April 9, 2026 — The AI landscape shifted dramatically this week as Meta unveiled its first AI model from its high-profile superintelligence team, while a Pentagon decision opened the door for smaller AI players in the defense sector. Meanwhile, a new study debunks fears that AI data centers are driving up electricity bills for consumers.
Meta Launches Muse Spark: A New Contender Enters the AI Race
Meta Platforms on Wednesday unveiled Muse Spark, the first artificial intelligence model from a costly team assembled last year to catch up with rivals in the AI race. The announcement sent Meta shares up nearly 7% in extended trading.
The model is the first release from Meta’s new superintelligence team, led by former Scale AI CEO Alex Wang, who joined under a reported $14.3 billion deal. Muse Spark represents Meta’s bid to reassert itself in the AI world’s top ranks after a disappointing showing with its Llama 4 models early last year.
This initial model is small and fast by design, yet capable enough to reason through complex questions in science, math, and health. It is a powerful foundation, and the next generation is already in development, Meta said in a blog post.

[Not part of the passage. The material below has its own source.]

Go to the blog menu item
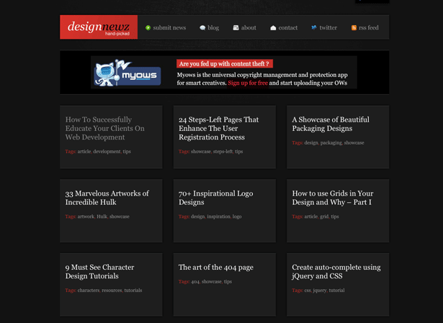This screenshot has height=323, width=443. point(213,28)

Muse Spark will initially be available only on the lightly used Meta AI app and website. In the coming weeks, it will replace existing Llama models powering chatbots on WhatsApp, Instagram, Facebook, and Meta’s smart glasses.
Independent evaluations showed Muse Spark catching up with top models from Google, OpenAI, and Anthropic in areas like language and visual understanding, though it still lags in coding and abstract reasoning. The model tied for fourth place on a broad index of AI tests compiled by evaluation firm Artificial Analysis.
Meta CEO Mark Zuckerberg had tempered expectations earlier, telling investors that the first models would be good but, more importantly, will show the rapid trajectory that we’re on.
Pentagon’s Break with Anthropic Creates Opportunities for Smaller AI Firms
In a major development for the defense AI sector, small defense industry artificial intelligence startups are suddenly fielding calls from generals, combatant commanders, and deep-pocketed investors after the souring relationship between the Pentagon and Anthropic.
The shift represents a significant recalibration of how the U.S. Department of Defense approaches AI procurement, with larger defense contractors previously dominating the landscape now facing new competition from agile AI startups.
Industry observers say the Pentagon’s move reflects broader concerns about dependency on any single AI provider for critical defense capabilities, opening the door to a more diversified supplier base.
Study Debunks AI Data Centers Driving Up Electricity Costs
A new analysis from the Institute for Energy Research (IER) challenges the popular assumption that booming AI data centers are causing electricity bills to soar. The study found no statistically significant correlation between the number of data centers in a state and its electricity prices.
States with the highest concentration of data centers showed electricity prices virtually identical to the national average, debunking the intuitive link between AI infrastructure expansion and consumer rate increases.
Counter-intuitively, states experiencing faster economic growth generally saw lower electric power rate hikes compared to states with slower development. From 2015 to 2025, high-growth states observed an average price increase of just 20%, while low-growth states faced increases of 39.4% over the same period.
U.S. data centers consumed 76 terawatt-hours in 2018, rocketing to roughly 176 TWh by 2023—a 131% increase in just five years. Meta’s consumption alone climbed from 6.97 TWh in 2020 to 18.06 TWh in 2024. Yet despite this explosive growth, the study concludes it does not correlate with elevated consumer prices.
The findings come at a time of intense public debate over the energy demands of AI technology, providing a more nuanced perspective on the industry’s real environmental and economic impact.